Task directions: Please return, word for word, the line containing "You are a GUI" and each line after it through the end of the data below, and nothing else.

==================================================

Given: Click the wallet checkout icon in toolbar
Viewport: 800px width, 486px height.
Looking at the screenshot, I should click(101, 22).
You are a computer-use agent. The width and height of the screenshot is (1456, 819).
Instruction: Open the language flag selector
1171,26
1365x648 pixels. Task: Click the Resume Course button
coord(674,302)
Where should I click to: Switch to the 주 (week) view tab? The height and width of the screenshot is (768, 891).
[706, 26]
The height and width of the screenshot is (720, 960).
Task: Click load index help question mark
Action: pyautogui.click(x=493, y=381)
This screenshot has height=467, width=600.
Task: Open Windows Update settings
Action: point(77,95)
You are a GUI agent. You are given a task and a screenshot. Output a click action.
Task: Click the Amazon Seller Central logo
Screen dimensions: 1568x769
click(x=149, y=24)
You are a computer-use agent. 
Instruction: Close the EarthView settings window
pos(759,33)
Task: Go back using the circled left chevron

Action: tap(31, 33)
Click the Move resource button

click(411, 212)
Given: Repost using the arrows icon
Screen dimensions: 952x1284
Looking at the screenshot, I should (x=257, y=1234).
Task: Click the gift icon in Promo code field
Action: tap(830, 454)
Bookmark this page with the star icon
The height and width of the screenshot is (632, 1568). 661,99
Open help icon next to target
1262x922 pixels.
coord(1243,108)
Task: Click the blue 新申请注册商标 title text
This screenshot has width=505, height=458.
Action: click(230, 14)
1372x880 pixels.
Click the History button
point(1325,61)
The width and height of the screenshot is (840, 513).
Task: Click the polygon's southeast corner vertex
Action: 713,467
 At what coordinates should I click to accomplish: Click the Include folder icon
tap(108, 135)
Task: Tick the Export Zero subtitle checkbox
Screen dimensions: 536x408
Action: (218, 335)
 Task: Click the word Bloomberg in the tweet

==================================================

Result of this exercise:
You are a GUI agent. You are given a task and a screenshot. Output a click action.
Task: Click the Amazon Seller Central logo
Screen dimensions: 1568x769
click(x=149, y=24)
You are a computer-use agent. 
Instruction: Close the EarthView settings window
pos(759,33)
Task: Go back using the circled left chevron

Action: tap(31, 33)
Click the Move resource button

click(411, 212)
Given: Repost using the arrows icon
Screen dimensions: 952x1284
Looking at the screenshot, I should (x=257, y=1234).
Task: Click the gift icon in Promo code field
Action: tap(830, 454)
Bookmark this page with the star icon
The height and width of the screenshot is (632, 1568). 661,99
Open help icon next to target
1262x922 pixels.
coord(1243,108)
Task: Click the blue 新申请注册商标 title text
This screenshot has width=505, height=458.
Action: click(230, 14)
1372x880 pixels.
Click the History button
point(1325,61)
The width and height of the screenshot is (840, 513).
Task: Click the polygon's southeast corner vertex
Action: 713,467
 At what coordinates should I click to accomplish: Click the Include folder icon
tap(108, 135)
Task: Tick the Export Zero subtitle checkbox
Screen dimensions: 536x408
Action: (218, 335)
 Task: Click the word Bloomberg in the tweet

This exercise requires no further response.